RECORDS SHOWN
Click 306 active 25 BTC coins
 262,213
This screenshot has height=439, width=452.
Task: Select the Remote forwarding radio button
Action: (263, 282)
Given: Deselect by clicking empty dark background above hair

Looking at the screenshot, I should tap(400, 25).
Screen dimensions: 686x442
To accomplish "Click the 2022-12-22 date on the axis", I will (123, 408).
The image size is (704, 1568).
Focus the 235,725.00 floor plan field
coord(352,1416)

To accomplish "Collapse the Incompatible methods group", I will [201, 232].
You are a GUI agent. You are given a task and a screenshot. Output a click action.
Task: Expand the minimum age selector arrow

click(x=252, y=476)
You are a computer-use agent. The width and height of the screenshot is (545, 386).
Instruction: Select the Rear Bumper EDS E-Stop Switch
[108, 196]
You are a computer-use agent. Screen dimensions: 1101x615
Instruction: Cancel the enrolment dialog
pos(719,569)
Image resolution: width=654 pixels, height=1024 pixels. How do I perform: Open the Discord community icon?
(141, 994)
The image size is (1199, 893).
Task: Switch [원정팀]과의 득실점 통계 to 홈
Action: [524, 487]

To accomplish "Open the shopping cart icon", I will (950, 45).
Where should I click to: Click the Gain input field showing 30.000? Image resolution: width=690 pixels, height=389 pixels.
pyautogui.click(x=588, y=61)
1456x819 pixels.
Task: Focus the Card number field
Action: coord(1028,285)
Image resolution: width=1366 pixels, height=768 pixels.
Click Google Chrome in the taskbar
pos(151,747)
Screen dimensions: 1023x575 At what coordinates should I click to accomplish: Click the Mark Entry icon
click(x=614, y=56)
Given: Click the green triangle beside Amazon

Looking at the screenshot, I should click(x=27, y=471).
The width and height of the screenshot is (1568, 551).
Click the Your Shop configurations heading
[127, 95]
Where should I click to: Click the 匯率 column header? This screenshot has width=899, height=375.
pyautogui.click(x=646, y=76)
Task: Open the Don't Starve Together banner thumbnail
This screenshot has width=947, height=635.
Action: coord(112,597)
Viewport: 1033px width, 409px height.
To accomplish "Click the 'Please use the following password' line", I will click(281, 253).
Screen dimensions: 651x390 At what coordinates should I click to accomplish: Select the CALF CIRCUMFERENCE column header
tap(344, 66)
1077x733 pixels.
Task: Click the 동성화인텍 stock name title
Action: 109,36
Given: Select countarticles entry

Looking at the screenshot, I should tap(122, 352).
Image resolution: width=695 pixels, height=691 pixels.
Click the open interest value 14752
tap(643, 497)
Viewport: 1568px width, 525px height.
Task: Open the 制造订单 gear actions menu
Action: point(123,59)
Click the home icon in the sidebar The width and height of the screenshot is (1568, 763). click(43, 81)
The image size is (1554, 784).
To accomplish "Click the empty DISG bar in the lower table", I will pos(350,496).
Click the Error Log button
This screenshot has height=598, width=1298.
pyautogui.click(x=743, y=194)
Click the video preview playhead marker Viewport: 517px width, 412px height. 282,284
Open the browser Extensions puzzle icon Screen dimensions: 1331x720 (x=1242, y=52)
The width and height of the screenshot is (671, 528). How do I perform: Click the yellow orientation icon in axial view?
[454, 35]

REQUIRED ACTION
Set down all of the data above, word for word.

PROBLEM SOLUTION
Click 306 active 25 BTC coins
 262,213
This screenshot has height=439, width=452.
Task: Select the Remote forwarding radio button
Action: (263, 282)
Given: Deselect by clicking empty dark background above hair

Looking at the screenshot, I should tap(400, 25).
Screen dimensions: 686x442
To accomplish "Click the 2022-12-22 date on the axis", I will (123, 408).
The image size is (704, 1568).
Focus the 235,725.00 floor plan field
coord(352,1416)

To accomplish "Collapse the Incompatible methods group", I will [201, 232].
You are a GUI agent. You are given a task and a screenshot. Output a click action.
Task: Expand the minimum age selector arrow

click(x=252, y=476)
You are a computer-use agent. The width and height of the screenshot is (545, 386).
Instruction: Select the Rear Bumper EDS E-Stop Switch
[108, 196]
You are a computer-use agent. Screen dimensions: 1101x615
Instruction: Cancel the enrolment dialog
pos(719,569)
Image resolution: width=654 pixels, height=1024 pixels. How do I perform: Open the Discord community icon?
(141, 994)
The image size is (1199, 893).
Task: Switch [원정팀]과의 득실점 통계 to 홈
Action: [524, 487]

To accomplish "Open the shopping cart icon", I will (950, 45).
Where should I click to: Click the Gain input field showing 30.000? Image resolution: width=690 pixels, height=389 pixels.
pyautogui.click(x=588, y=61)
1456x819 pixels.
Task: Focus the Card number field
Action: coord(1028,285)
Image resolution: width=1366 pixels, height=768 pixels.
Click Google Chrome in the taskbar
pos(151,747)
Screen dimensions: 1023x575 At what coordinates should I click to accomplish: Click the Mark Entry icon
click(x=614, y=56)
Given: Click the green triangle beside Amazon

Looking at the screenshot, I should click(x=27, y=471).
The width and height of the screenshot is (1568, 551).
Click the Your Shop configurations heading
[127, 95]
Where should I click to: Click the 匯率 column header? This screenshot has width=899, height=375.
pyautogui.click(x=646, y=76)
Task: Open the Don't Starve Together banner thumbnail
This screenshot has width=947, height=635.
Action: coord(112,597)
Viewport: 1033px width, 409px height.
To accomplish "Click the 'Please use the following password' line", I will click(281, 253).
Screen dimensions: 651x390 At what coordinates should I click to accomplish: Select the CALF CIRCUMFERENCE column header
tap(344, 66)
1077x733 pixels.
Task: Click the 동성화인텍 stock name title
Action: 109,36
Given: Select countarticles entry

Looking at the screenshot, I should tap(122, 352).
Image resolution: width=695 pixels, height=691 pixels.
Click the open interest value 14752
tap(643, 497)
Viewport: 1568px width, 525px height.
Task: Open the 制造订单 gear actions menu
Action: point(123,59)
Click the home icon in the sidebar The width and height of the screenshot is (1568, 763). click(43, 81)
The image size is (1554, 784).
To accomplish "Click the empty DISG bar in the lower table", I will pos(350,496).
Click the Error Log button
This screenshot has height=598, width=1298.
pyautogui.click(x=743, y=194)
Click the video preview playhead marker Viewport: 517px width, 412px height. 282,284
Open the browser Extensions puzzle icon Screen dimensions: 1331x720 (x=1242, y=52)
The width and height of the screenshot is (671, 528). How do I perform: Click the yellow orientation icon in axial view?
[454, 35]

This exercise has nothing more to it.